One videoconferencing demonstration I attended showed employees how to follow proper safety procedures at a construction site. Nothing more than point-and-shoot, show-and-tell, but workers arguably comprehended the points made more effectively than by simply reading a manual, a reading often subject to misinterpretation. With increased storage capacity, efficient training platforms will use internet connections to encourage interaction.

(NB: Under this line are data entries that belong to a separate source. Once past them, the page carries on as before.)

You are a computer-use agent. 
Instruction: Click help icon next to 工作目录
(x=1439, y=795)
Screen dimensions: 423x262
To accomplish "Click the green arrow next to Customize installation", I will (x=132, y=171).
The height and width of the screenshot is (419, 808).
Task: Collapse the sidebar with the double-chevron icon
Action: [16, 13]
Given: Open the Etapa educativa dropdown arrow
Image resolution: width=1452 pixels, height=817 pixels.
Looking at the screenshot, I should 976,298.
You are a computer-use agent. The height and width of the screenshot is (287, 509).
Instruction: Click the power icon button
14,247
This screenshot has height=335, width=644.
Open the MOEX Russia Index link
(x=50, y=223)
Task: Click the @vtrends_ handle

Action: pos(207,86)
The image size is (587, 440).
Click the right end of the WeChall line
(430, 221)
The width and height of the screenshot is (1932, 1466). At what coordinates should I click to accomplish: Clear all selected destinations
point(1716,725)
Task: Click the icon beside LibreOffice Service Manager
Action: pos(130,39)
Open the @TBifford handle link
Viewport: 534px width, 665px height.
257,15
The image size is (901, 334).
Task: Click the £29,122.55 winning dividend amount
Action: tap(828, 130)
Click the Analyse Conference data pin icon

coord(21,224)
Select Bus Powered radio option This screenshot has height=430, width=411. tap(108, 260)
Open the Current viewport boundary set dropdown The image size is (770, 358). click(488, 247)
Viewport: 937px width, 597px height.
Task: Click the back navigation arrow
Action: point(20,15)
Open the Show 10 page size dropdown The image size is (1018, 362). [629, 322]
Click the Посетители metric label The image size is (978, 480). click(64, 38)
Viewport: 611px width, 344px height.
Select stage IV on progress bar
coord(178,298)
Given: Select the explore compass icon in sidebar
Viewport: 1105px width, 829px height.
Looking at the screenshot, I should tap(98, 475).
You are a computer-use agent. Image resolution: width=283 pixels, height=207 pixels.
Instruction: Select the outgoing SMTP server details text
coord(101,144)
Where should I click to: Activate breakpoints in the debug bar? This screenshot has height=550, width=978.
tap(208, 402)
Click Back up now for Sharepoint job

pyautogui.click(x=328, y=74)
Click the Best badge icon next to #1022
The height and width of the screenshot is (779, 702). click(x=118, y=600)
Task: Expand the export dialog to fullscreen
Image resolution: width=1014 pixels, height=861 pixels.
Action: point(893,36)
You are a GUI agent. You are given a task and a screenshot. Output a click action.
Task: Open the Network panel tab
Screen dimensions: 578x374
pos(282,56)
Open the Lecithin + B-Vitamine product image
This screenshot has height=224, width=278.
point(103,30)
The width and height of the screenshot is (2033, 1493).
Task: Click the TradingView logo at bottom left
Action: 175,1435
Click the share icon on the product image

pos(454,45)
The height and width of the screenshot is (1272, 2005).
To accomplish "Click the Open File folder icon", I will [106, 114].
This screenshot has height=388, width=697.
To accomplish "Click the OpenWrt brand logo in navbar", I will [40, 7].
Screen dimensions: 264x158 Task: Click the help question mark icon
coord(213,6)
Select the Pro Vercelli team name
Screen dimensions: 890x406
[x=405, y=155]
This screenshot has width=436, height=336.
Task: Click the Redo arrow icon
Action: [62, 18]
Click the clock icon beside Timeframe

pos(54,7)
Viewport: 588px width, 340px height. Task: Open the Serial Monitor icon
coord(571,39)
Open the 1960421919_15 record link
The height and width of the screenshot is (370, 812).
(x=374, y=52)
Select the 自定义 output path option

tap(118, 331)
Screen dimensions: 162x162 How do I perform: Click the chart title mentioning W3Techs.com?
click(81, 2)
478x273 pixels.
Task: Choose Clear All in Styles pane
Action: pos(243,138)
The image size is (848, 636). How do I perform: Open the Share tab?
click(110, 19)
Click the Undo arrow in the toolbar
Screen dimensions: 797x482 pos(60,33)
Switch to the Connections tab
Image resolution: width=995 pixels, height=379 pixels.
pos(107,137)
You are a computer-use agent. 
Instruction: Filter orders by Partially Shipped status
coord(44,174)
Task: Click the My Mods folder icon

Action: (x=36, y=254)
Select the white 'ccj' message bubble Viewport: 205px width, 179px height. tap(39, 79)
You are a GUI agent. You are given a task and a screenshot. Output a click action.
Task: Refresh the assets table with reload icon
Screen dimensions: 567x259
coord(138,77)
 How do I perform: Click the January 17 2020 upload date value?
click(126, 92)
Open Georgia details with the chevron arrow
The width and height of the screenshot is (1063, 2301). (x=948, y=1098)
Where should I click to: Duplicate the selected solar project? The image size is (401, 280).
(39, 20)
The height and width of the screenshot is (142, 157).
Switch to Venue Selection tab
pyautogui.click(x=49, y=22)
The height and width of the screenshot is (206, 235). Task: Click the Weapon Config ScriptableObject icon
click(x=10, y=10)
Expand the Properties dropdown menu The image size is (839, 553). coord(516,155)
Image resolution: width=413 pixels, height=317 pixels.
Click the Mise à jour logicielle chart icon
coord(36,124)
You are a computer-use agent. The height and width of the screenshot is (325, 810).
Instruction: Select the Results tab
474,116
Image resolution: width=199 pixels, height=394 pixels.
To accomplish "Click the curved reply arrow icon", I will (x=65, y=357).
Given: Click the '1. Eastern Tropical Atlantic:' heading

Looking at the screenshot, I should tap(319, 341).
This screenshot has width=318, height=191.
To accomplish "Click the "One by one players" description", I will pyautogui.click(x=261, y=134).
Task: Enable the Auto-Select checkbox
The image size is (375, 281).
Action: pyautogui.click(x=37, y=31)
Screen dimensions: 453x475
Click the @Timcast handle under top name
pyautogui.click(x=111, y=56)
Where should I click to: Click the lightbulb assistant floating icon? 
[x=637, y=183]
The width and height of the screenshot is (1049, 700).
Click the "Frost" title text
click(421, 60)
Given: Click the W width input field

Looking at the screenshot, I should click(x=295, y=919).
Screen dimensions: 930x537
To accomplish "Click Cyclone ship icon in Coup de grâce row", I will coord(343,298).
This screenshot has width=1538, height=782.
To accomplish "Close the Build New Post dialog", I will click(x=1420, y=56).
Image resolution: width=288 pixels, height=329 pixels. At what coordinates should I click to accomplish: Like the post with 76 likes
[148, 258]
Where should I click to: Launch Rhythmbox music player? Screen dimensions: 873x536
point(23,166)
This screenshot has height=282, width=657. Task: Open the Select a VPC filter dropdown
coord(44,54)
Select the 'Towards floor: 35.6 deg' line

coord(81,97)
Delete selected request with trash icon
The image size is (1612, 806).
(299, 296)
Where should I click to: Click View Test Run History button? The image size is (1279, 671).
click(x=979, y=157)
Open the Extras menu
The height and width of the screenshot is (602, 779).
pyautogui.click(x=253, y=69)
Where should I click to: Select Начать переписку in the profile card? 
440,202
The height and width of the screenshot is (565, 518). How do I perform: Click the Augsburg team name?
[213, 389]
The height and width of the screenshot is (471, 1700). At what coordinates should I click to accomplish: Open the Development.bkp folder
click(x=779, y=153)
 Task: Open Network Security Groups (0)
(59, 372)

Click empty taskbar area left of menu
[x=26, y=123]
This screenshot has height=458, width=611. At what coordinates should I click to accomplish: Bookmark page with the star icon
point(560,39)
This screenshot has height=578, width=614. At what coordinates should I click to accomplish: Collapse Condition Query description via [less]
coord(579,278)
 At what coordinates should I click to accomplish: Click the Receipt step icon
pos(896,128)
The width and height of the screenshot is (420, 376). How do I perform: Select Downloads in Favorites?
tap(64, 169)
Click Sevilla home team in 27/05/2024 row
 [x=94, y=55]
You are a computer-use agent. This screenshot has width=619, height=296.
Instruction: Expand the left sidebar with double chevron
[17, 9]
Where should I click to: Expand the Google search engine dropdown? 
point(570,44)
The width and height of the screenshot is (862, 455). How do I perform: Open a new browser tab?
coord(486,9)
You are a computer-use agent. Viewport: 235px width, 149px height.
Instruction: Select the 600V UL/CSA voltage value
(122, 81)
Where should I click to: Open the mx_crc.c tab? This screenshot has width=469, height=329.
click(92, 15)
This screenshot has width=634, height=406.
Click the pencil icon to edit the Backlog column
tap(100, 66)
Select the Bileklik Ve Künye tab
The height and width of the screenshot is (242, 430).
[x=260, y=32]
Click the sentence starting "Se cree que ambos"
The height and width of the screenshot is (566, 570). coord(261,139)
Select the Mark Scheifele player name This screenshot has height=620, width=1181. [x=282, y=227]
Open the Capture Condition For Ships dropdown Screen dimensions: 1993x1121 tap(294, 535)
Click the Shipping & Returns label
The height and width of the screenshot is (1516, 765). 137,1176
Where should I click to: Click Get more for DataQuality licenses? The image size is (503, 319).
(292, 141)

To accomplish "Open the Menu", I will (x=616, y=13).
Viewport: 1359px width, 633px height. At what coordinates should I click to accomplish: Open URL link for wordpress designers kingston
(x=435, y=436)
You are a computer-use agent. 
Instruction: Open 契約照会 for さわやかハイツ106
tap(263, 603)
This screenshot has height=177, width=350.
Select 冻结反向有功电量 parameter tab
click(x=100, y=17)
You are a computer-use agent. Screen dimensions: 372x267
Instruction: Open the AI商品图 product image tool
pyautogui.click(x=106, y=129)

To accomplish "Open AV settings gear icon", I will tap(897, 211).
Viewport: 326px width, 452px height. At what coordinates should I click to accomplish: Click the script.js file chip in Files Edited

The digital storage of high quality video and other data, means that trainees will no longer need to sit twiddling thumbs while that next module loads up into RAM for viewing. Moreover, applications will be most effective in complementing a traditional instructor-led class. However, the interactive component helps assure the trainer, perhaps thousands of miles away, that the Aha ! one observes suggests that the worker got the training objective. Not rigorously scientific, but intuitively persuasive. The debate need not become reductive: Either CBT or human-led training. Best will be an intelligent use of both: the training cyborg.

Any organization venturing into distant learning must determine at what scale it can operate– and what is realistic for that organization. Simple forms of distance learning already prove useful. Distance learning permits a trainer to post, e.g., through Lotus Notes or e-mail, a lesson on the net (internet or intranet) at any time, and the trainee can chose to read it and to reply to the trainer at a different time. People can read both the lesson and others’ remarks at their convenience – asynchronous communication. You will deliver and receive training from an office, from home or, with the use of a notebook computer and modem, even while traveling on other business requiring face-to-face interaction.

While many major organizations already have conventional facilities rivaling the quality of commercial television broadcasting, the high cost of studios, cameras, staff and signal transmission, even on closed circuits, has kept the medium from proliferating. Thousands of miles of copper wire already in place are now valued more as pipelines for data to flow through than simple voice transmission. ADSL modems, permitting fast download speeds and far slower up load speeds will maintain the clear video and audio needed for virtual presence.

Budget restraints and increasingly inexpensive digital technology (e.g., computers, information storage devices, cameras) provide the quantitative and qualitative differences making distance learning the inevitable standard despite prevailing inadequacies such as glacial-moving customer service departments or call-in menu hells.

Your savings in time, board and travel are considerable and should be used in calculating the return on the investment for any distance learning initiative. For someone giving the same briefing to similar groups so often your monologue drones on in your exhausted dreams, this approach could make the difference between burn-out and refreshed enthusiasm,for both sender and receivers. Depending on whether the emphasis is on the means employed or the benefits to the user, "distance learning" "asynchronous communications," and "flex learning" refer to the same development.

However that same flexibility requires different controls and guidelines analogous to the changes made to work routines by flextime. The technology involved is similar in both categories, except for the added burden requiring that the "learner at a distance" has completed work in a satisfactory manner.

Learning and relearning those techniques and skills needed to take advantage of new technology is the skill-set needed for the remainder of our careers. Distance learning entails a major commitment in time and money for both organizations, trainers and administrators. Sooner or later though, the technology enabling distance learning will affect us all in ways we can not imagine fully. This preview of new tools for the coming year can only offer a glimpse into the possibilities for increased training effectiveness and efficiency.